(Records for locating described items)
☆ ☆ ☆ ☆ ☆ ☆ ☆
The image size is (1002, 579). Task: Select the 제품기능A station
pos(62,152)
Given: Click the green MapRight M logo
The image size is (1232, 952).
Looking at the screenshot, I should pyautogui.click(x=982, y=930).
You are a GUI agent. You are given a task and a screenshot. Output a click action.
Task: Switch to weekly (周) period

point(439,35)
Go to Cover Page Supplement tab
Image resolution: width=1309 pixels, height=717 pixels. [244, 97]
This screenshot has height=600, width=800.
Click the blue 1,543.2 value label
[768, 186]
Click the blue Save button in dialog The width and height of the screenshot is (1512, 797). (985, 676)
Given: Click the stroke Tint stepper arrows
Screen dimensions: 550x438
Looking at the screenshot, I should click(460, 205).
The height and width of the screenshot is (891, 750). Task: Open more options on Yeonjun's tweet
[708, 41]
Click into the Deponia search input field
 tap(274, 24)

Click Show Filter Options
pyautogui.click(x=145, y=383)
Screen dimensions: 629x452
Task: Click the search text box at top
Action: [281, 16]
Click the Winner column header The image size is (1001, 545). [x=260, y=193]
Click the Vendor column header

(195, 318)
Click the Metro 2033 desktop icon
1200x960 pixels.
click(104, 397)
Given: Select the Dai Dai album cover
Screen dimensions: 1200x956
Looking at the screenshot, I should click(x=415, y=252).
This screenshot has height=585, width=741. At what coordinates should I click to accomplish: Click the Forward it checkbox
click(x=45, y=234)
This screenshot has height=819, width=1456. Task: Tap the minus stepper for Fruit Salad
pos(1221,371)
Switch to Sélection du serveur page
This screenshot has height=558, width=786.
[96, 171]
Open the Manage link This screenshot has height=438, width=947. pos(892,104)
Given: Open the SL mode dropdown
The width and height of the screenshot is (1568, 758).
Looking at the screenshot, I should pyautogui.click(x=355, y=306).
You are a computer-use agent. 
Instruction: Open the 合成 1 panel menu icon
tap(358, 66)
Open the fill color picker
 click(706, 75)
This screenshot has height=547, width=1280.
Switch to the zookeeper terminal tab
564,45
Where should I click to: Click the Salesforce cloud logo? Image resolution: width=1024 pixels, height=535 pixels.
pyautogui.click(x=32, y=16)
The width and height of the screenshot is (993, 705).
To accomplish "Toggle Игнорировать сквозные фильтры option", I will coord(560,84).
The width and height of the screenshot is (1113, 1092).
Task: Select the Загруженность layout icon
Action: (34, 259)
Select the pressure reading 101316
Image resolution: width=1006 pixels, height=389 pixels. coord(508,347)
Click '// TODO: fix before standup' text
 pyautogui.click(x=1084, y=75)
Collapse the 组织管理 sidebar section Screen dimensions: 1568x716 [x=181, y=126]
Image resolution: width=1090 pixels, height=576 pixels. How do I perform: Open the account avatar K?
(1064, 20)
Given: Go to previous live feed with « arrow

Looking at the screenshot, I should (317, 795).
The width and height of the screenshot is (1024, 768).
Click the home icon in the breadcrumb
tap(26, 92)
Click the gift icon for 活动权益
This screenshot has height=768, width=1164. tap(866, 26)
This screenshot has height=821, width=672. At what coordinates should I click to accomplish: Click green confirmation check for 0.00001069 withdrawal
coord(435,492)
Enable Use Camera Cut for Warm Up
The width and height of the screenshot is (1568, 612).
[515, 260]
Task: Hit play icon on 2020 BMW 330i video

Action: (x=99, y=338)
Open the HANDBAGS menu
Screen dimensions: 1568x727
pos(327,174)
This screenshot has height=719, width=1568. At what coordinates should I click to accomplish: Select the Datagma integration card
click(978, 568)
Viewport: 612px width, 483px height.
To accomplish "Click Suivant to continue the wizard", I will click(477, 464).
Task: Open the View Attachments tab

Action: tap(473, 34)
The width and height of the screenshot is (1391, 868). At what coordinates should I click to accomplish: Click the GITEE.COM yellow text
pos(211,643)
☆ ☆ ☆ ☆ ☆ ☆ ☆
What you are asked to do
Reproduce the listing in full, switching every occurrence of "At what coordinates should I click to accomplish" to "Where should I click to accomplish" and leaving all other text unchanged.

The solution
The image size is (1002, 579). Task: Select the 제품기능A station
pos(62,152)
Given: Click the green MapRight M logo
The image size is (1232, 952).
Looking at the screenshot, I should pyautogui.click(x=982, y=930).
You are a GUI agent. You are given a task and a screenshot. Output a click action.
Task: Switch to weekly (周) period

point(439,35)
Go to Cover Page Supplement tab
Image resolution: width=1309 pixels, height=717 pixels. [244, 97]
This screenshot has height=600, width=800.
Click the blue 1,543.2 value label
[768, 186]
Click the blue Save button in dialog The width and height of the screenshot is (1512, 797). (985, 676)
Given: Click the stroke Tint stepper arrows
Screen dimensions: 550x438
Looking at the screenshot, I should click(460, 205).
The height and width of the screenshot is (891, 750). Task: Open more options on Yeonjun's tweet
[708, 41]
Click into the Deponia search input field
 tap(274, 24)

Click Show Filter Options
pyautogui.click(x=145, y=383)
Screen dimensions: 629x452
Task: Click the search text box at top
Action: [281, 16]
Click the Winner column header The image size is (1001, 545). [x=260, y=193]
Click the Vendor column header

(195, 318)
Click the Metro 2033 desktop icon
1200x960 pixels.
click(104, 397)
Given: Select the Dai Dai album cover
Screen dimensions: 1200x956
Looking at the screenshot, I should click(x=415, y=252).
This screenshot has height=585, width=741. Where should I click to accomplish: Click the Forward it checkbox
click(x=45, y=234)
This screenshot has height=819, width=1456. Task: Tap the minus stepper for Fruit Salad
pos(1221,371)
Switch to Sélection du serveur page
This screenshot has height=558, width=786.
[96, 171]
Open the Manage link This screenshot has height=438, width=947. pos(892,104)
Given: Open the SL mode dropdown
The width and height of the screenshot is (1568, 758).
Looking at the screenshot, I should pyautogui.click(x=355, y=306).
You are a computer-use agent. 
Instruction: Open the 合成 1 panel menu icon
tap(358, 66)
Open the fill color picker
 click(706, 75)
This screenshot has height=547, width=1280.
Switch to the zookeeper terminal tab
564,45
Where should I click to: Click the Salesforce cloud logo? Image resolution: width=1024 pixels, height=535 pixels.
pyautogui.click(x=32, y=16)
The width and height of the screenshot is (993, 705).
To accomplish "Toggle Игнорировать сквозные фильтры option", I will coord(560,84).
The width and height of the screenshot is (1113, 1092).
Task: Select the Загруженность layout icon
Action: (34, 259)
Select the pressure reading 101316
Image resolution: width=1006 pixels, height=389 pixels. coord(508,347)
Click '// TODO: fix before standup' text
 pyautogui.click(x=1084, y=75)
Collapse the 组织管理 sidebar section Screen dimensions: 1568x716 [x=181, y=126]
Image resolution: width=1090 pixels, height=576 pixels. How do I perform: Open the account avatar K?
(1064, 20)
Given: Go to previous live feed with « arrow

Looking at the screenshot, I should (317, 795).
The width and height of the screenshot is (1024, 768).
Click the home icon in the breadcrumb
tap(26, 92)
Click the gift icon for 活动权益
This screenshot has height=768, width=1164. tap(866, 26)
This screenshot has height=821, width=672. Where should I click to accomplish: Click green confirmation check for 0.00001069 withdrawal
coord(435,492)
Enable Use Camera Cut for Warm Up
The width and height of the screenshot is (1568, 612).
[515, 260]
Task: Hit play icon on 2020 BMW 330i video

Action: (x=99, y=338)
Open the HANDBAGS menu
Screen dimensions: 1568x727
pos(327,174)
This screenshot has height=719, width=1568. Where should I click to accomplish: Select the Datagma integration card
click(978, 568)
Viewport: 612px width, 483px height.
To accomplish "Click Suivant to continue the wizard", I will click(477, 464).
Task: Open the View Attachments tab

Action: tap(473, 34)
The width and height of the screenshot is (1391, 868). Where should I click to accomplish: Click the GITEE.COM yellow text
pos(211,643)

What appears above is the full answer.